**Цитируемый отрывок:**
Белокосков молчал. Степанов набросал схему, показал кроки с отметками примерных глубин реки, а также расчеты на рабочую силу, количество барж, тросов, строительных материалов и техники. По опыту Дона мы знали, что дело это рискованное, но осуществимое. После обстоятельного обсуждения нашего предложения Белокосков и Советников согласились строить мост у Тракторного и у завода «Баррикады». Н. Н. Степанову поручили подготовить проектную документацию.

В эти дни обстановка сложилась такая, что многие принципиальные вопросы на месте не с кем было решать.

В это время в результате проведенной реорганизации образовались два фронта: Сталинградский и Юго-Восточный. Советников, по существу, сидел на чемоданах. А новый командующий Сталинградским фронтом генерал Андрей Иванович Еременко и его первый заместитель генерал Филипп Иванович Голиков только что прибыли в город и еще не успели вникнуть в оперативную обстановку. Командующий войсками Сталинградского военного округа генерал В. Ф. Герасименко переезжал со своим управлением в Астрахань.

6

Когда предварительный проект и расчеты моста были готовы, мы с В. Е. Белокосковым пошли к А. И. Еременко и Ф. И. Голикову. Белокосков и Еременко, старые кавалеристы, знали друг друга еще чуть ли не с гражданской войны, вместе служили в Белорусском военном округе. Разговор сразу пошел деловой и душевный. Василий Евлампиевич рассказал о принятых и намеченных мерах по организации тыла, строительству мостов, а также [199] о нуждах фронтов, о которых он намерен докладывать в Москве.

**Записанные сведения:**
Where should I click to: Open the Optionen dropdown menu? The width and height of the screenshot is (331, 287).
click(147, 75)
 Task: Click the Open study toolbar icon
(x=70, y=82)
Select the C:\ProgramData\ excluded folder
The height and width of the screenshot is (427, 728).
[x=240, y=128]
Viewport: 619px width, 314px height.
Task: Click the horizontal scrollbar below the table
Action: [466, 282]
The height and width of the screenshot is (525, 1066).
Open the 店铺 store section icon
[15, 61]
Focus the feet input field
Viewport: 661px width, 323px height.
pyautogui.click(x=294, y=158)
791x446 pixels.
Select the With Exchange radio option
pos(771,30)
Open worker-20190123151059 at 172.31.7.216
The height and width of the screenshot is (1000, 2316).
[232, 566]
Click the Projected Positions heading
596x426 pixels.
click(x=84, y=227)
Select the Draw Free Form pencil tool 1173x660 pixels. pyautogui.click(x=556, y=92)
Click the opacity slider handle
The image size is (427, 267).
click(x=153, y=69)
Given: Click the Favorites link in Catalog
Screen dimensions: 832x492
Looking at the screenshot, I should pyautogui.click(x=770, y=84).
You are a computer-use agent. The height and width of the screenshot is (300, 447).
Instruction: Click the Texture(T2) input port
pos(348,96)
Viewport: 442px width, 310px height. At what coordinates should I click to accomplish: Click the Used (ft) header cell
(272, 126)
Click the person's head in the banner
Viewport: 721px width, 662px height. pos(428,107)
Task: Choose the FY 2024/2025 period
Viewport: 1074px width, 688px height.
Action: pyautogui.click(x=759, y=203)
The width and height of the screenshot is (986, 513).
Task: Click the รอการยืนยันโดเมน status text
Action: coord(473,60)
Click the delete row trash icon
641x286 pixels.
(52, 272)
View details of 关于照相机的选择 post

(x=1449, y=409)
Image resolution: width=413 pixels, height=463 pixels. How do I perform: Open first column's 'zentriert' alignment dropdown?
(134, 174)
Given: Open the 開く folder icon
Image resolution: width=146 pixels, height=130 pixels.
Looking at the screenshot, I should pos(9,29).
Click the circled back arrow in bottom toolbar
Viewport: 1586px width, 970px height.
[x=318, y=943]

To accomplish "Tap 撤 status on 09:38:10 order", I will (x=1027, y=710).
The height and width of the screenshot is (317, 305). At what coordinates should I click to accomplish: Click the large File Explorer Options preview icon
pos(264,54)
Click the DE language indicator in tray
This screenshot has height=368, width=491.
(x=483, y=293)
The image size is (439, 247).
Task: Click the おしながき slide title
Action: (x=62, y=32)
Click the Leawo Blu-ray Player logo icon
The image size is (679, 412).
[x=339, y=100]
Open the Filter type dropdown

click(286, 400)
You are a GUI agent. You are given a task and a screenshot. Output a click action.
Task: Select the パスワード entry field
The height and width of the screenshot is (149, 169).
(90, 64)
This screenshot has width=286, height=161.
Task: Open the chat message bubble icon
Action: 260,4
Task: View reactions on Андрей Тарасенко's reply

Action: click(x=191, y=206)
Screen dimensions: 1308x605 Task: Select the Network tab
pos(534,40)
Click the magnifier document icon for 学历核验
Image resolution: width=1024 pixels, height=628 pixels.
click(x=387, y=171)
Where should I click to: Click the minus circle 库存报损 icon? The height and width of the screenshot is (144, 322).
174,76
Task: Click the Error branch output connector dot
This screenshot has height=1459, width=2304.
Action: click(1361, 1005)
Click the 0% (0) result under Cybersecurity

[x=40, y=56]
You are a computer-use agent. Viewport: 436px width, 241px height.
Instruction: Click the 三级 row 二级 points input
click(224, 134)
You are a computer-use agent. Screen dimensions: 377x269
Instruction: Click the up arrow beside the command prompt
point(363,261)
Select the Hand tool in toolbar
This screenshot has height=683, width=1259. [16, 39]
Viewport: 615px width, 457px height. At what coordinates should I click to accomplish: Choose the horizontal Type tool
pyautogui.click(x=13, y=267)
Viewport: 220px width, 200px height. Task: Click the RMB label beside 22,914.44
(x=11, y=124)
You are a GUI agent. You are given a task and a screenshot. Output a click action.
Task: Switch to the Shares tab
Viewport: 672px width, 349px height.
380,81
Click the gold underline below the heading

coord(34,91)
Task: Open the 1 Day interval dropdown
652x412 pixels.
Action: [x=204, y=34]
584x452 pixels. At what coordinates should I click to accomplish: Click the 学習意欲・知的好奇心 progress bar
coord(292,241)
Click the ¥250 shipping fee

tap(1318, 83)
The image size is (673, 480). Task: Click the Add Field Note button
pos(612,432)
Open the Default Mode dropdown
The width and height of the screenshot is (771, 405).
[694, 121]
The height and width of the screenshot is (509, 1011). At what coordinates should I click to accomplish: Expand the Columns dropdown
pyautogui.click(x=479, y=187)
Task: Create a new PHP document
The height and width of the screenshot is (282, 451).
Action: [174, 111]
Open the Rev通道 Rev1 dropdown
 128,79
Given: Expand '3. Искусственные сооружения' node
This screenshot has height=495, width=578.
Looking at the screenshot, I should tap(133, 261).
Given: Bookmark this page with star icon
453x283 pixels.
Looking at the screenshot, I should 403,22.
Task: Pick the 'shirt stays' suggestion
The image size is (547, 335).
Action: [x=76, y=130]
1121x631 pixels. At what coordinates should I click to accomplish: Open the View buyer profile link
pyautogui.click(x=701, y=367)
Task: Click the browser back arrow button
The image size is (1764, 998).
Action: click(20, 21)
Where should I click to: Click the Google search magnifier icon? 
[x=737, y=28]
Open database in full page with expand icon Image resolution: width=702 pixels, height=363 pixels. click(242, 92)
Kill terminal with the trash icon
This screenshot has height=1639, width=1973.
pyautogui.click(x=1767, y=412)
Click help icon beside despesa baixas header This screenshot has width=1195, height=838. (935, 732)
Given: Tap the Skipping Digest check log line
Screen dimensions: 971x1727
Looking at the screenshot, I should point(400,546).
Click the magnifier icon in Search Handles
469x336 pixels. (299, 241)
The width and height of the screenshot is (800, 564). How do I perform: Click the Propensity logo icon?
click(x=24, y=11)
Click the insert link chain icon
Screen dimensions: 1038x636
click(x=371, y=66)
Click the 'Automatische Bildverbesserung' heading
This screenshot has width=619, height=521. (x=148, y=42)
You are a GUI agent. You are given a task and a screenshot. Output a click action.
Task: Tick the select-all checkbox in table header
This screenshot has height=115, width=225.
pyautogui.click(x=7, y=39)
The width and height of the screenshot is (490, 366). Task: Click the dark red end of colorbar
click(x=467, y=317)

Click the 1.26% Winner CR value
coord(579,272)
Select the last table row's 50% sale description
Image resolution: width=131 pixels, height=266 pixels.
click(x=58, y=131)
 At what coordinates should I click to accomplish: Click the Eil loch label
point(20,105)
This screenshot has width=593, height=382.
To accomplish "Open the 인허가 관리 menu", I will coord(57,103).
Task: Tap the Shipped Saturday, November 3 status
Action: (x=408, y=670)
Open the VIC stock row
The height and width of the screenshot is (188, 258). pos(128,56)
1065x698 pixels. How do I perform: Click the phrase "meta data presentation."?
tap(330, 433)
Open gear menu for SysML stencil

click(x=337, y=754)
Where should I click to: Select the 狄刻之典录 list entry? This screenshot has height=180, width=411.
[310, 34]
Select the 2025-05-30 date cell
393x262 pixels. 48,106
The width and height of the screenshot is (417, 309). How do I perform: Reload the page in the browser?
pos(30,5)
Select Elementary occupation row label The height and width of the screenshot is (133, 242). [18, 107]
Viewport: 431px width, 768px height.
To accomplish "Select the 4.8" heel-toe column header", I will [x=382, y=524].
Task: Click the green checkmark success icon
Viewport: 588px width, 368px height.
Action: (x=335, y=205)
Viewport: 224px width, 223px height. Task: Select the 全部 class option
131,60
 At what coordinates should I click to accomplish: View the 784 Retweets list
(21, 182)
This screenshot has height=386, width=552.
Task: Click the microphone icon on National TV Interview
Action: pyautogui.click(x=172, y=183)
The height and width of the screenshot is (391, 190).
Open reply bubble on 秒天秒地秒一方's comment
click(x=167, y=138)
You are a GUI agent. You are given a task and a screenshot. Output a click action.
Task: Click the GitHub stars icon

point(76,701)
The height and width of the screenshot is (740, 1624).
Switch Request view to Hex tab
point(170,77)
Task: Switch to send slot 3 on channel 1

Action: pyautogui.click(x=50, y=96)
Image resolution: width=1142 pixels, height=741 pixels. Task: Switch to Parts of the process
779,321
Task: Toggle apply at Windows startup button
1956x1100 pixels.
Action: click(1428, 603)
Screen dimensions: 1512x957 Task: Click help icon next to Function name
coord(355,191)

**Требования:** Напишите продолжение отрывка о подготовке моста через реку под Сталинградом, начиная сразу после его последнего предложения. Записи представляют собой самостоятельный материал, не связанный с отрывком.

**Результат:**
А. И. Еременко проинформировал нас об обстановке на фронте.

— Враг стремится взять город в клещи, перерезать все наши коммуникации. Железнодорожная линия Поворино — Сталинград доживает последние дни. Вся надежда на автотранспорт. Всеми силами и средствами нам надо спасать людей. Раненые, женщины и дети не могут ждать наших мостов под бомбежкой.

Василий Евлампиевич подошел к столу, развернул свою карту и уточнил районы, где в первую очередь намечалось построить железнодорожные линии.

— Основная масса груза будет поступать с севера, — сказал Белокосков. — Какие дороги имеются за Волгой? Единственная однопутная линия от Урбаха до Астрахани. Пропускает она в сутки всего несколько пар поездов. Станции технически не развиты. Подвижной состав на них держать нельзя: местность открытая. В таких условиях вагоны необходимо разбрасывать по тупикам и веткам. Но их нет, не построены. Вблизи Сталинграда всего один разъезд.

— Видите, как необходимы железнодорожные подходы к Волге, — сказал Еременко. — Строить их надо безотлагательно. Пусть ГОКО утвердит все это своим решением.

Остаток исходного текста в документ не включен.